(Extracted data entries)
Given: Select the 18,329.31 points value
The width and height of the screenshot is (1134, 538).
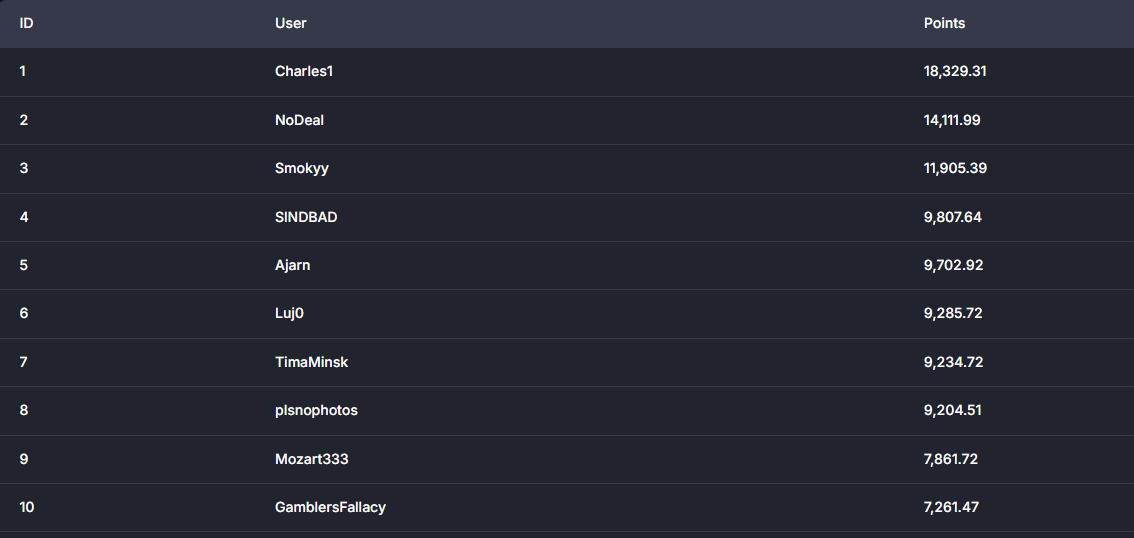Looking at the screenshot, I should point(955,72).
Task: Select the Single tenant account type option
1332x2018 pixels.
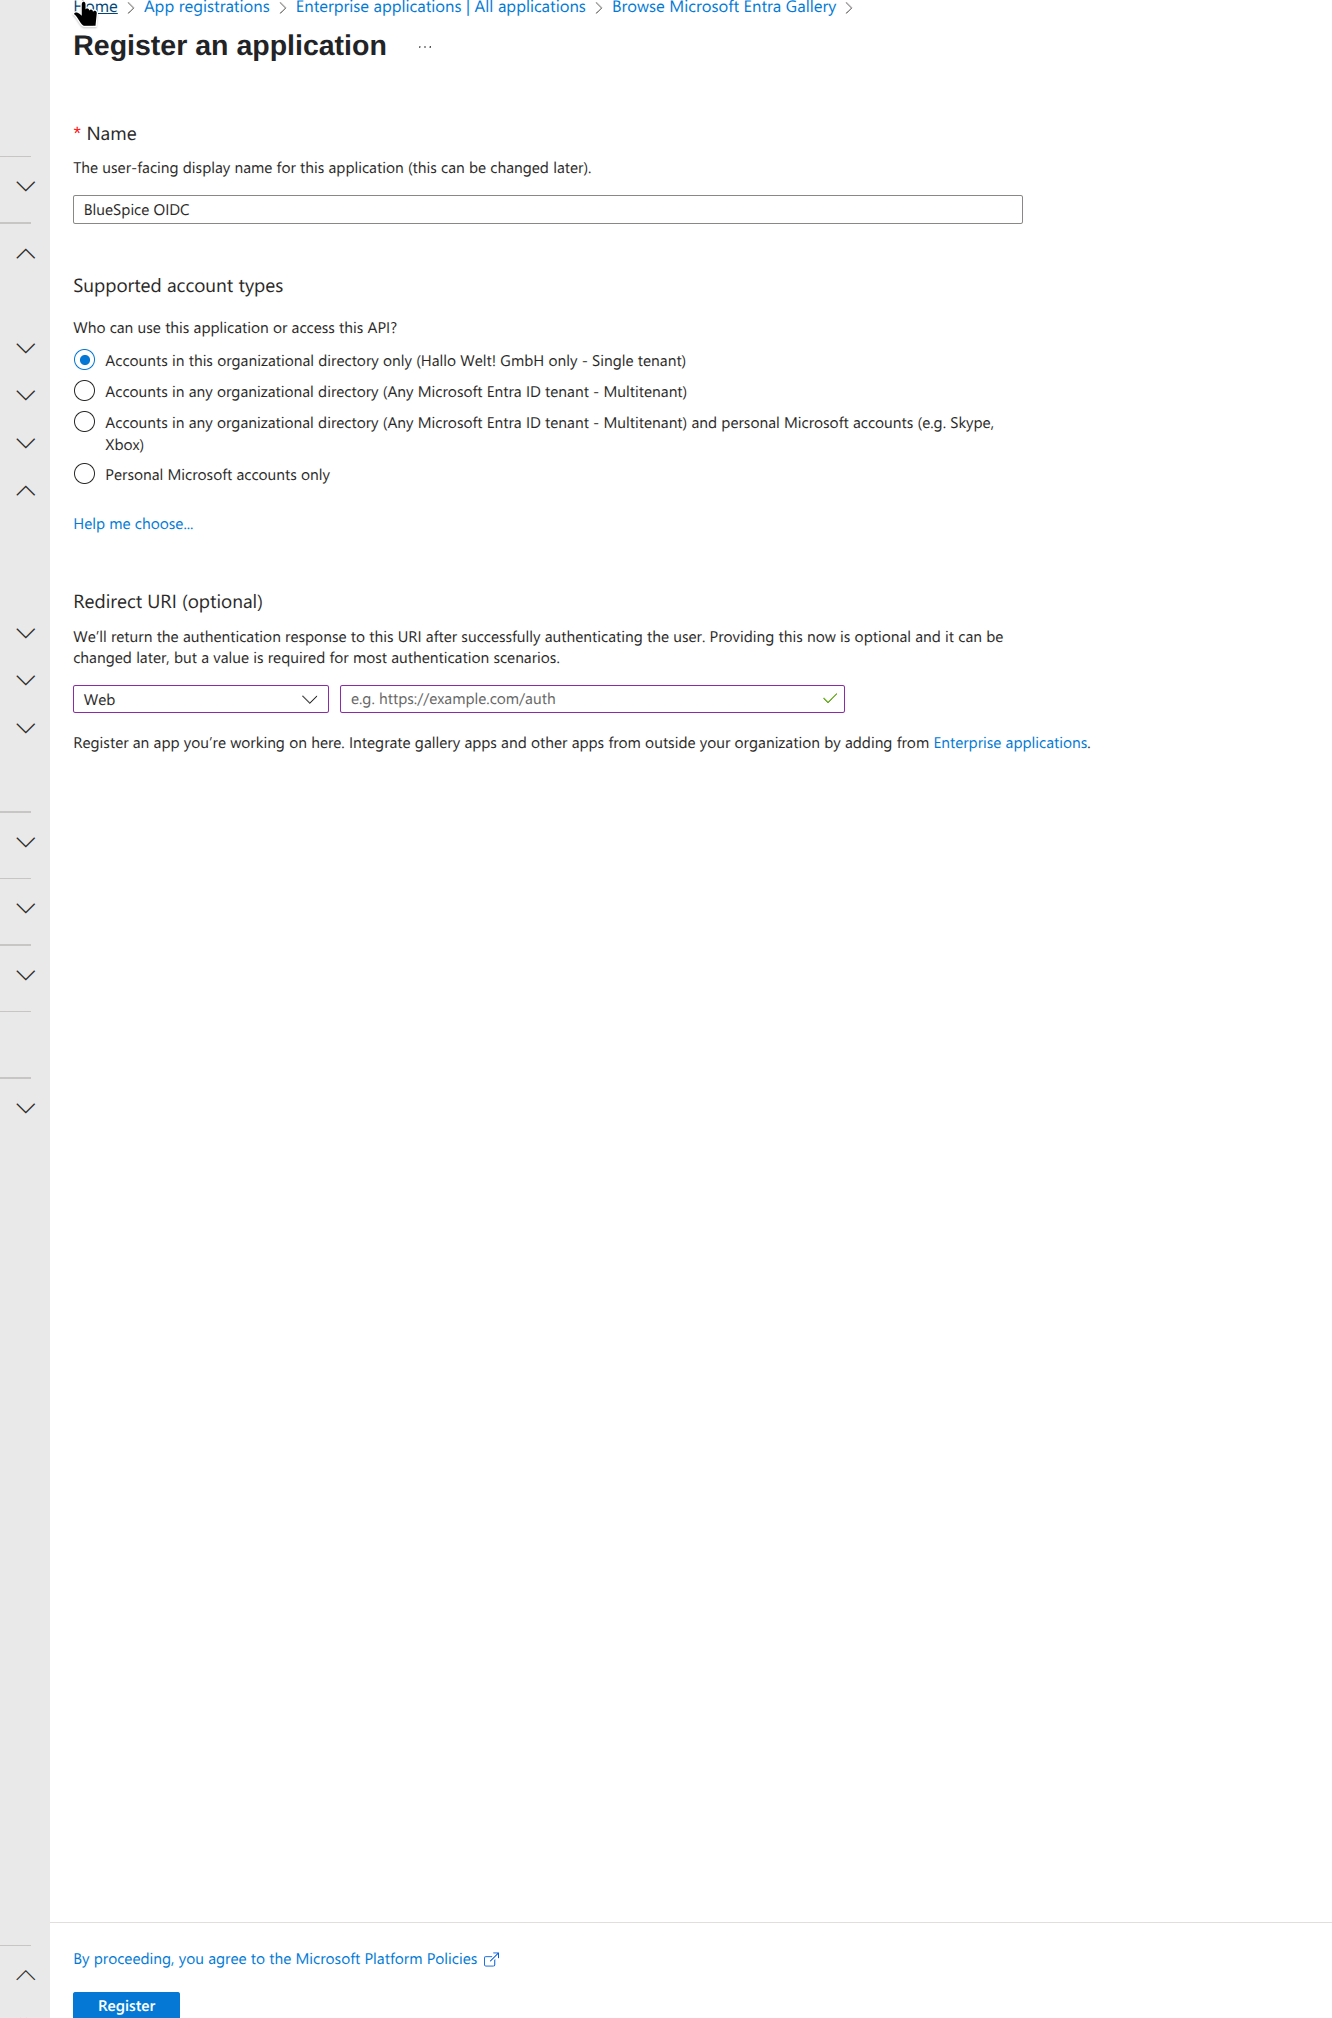Action: point(85,360)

# PROMPT
Exactly as written, give the entries above again, with no images.

# EXERCISE ANSWER
Given: Select the 18,329.31 points value
The width and height of the screenshot is (1134, 538).
Looking at the screenshot, I should point(955,72).
Task: Select the Single tenant account type option
1332x2018 pixels.
Action: point(85,360)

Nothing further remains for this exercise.